Charun and Vanth. Anina Tomb, Tarquinia.
Charun and Vanth. Anina Tomb, Tarquinia.

Intriguingly, the doors guarded by Vanth and Charun may sometimes be one-half open up, so we tin can catch a glimpse of the other realm. Some depictions, such equally the sarcophagus of Hasti Afunei, are rather ambiguous, just it would seem as if the expressionless have come to open the door from the inside. These figures aren't malevolent, they're likely family members whose function is to greet newcomers and reassure them as they are about to enter the Bully Unknown.

The most dangerous part of the journey would indeed start on the other side. Since Vanth appears escorting the dead in different means (on horseback, wagon or chariot) it is reasonable to retrieve that the transit probably had unlike stages. Depictions of sea monsters suggest that at some bespeak or other the deceased would take to face a body of water voyage. The rocky coastline painted on the walls of the Tomb of the Blue Demons (c. 400 BCE), where a legion of demons awaits past a skiff, seems to reinforce this idea.

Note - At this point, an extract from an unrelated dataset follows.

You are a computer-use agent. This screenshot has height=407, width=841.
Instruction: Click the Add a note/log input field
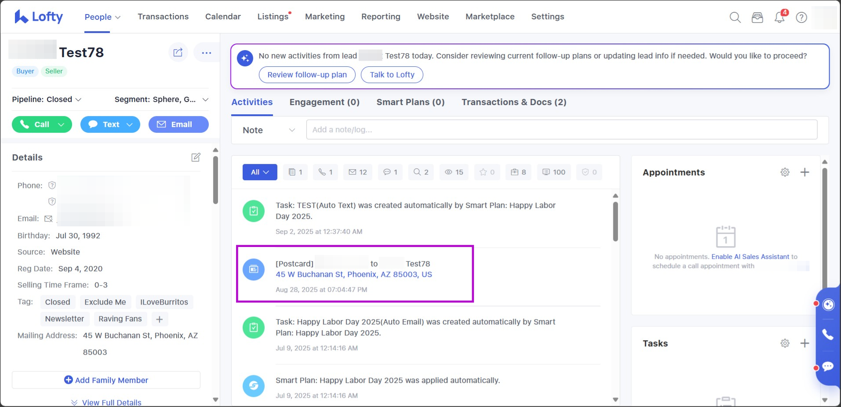(x=561, y=130)
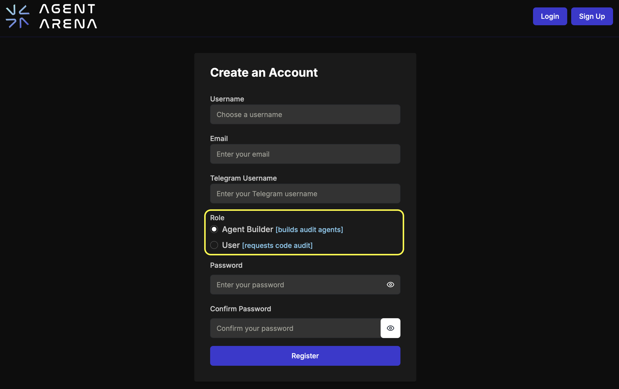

Vanth and Charun might have been used as commonage names for death demons in later Etruscan periods. We know the names of other creatures who bear witness like characteristics: the bearded Tuchulcha, whose gender is debated by scholars, has wings and a nib, and wields a mallet; the enigmatic Culsu carries a scissors, perhaps to astringent the soul from the body.

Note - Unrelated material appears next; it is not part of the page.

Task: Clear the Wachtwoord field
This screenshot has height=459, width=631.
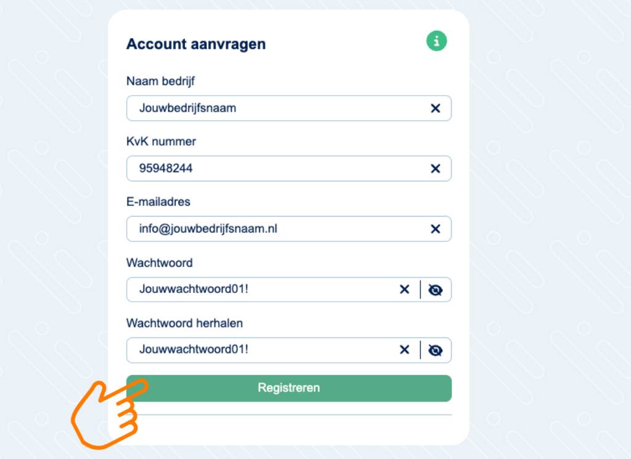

Whereas some of these entities could exist more than malevolent, at that place seems to be a full general consensus in the protective roles of Vanth and Charun. The Etruscan Underworld was plagued by monsters (some of them equally familiar as Cerberus, the iii-headed dog who guards the archway to Hades; Geryon, the behemothic warrior; or the Gorgons, whose gaze could turn a human into stone). All these perils, and those that we don't know, given the scarcity of written sources, suggest that the presence of the stern Vanth and the brutal Charun were essential for the survival of the soul.

Sources:

Nancy Thomson de Grummond, 2006. Etruscan Myth, Sacred History, and Legend. University of Pennsylvania Printing.

Sinclair Bell and Helen Nagy (ed.), 2009. New Perspectives on Etruria and Early Rome. Academy of Wisconsin Press.

Sinclair Bong and Alexandra A. Carpino (ed.), 2016. A Companion to the Etruscans. Wiley Blackwell.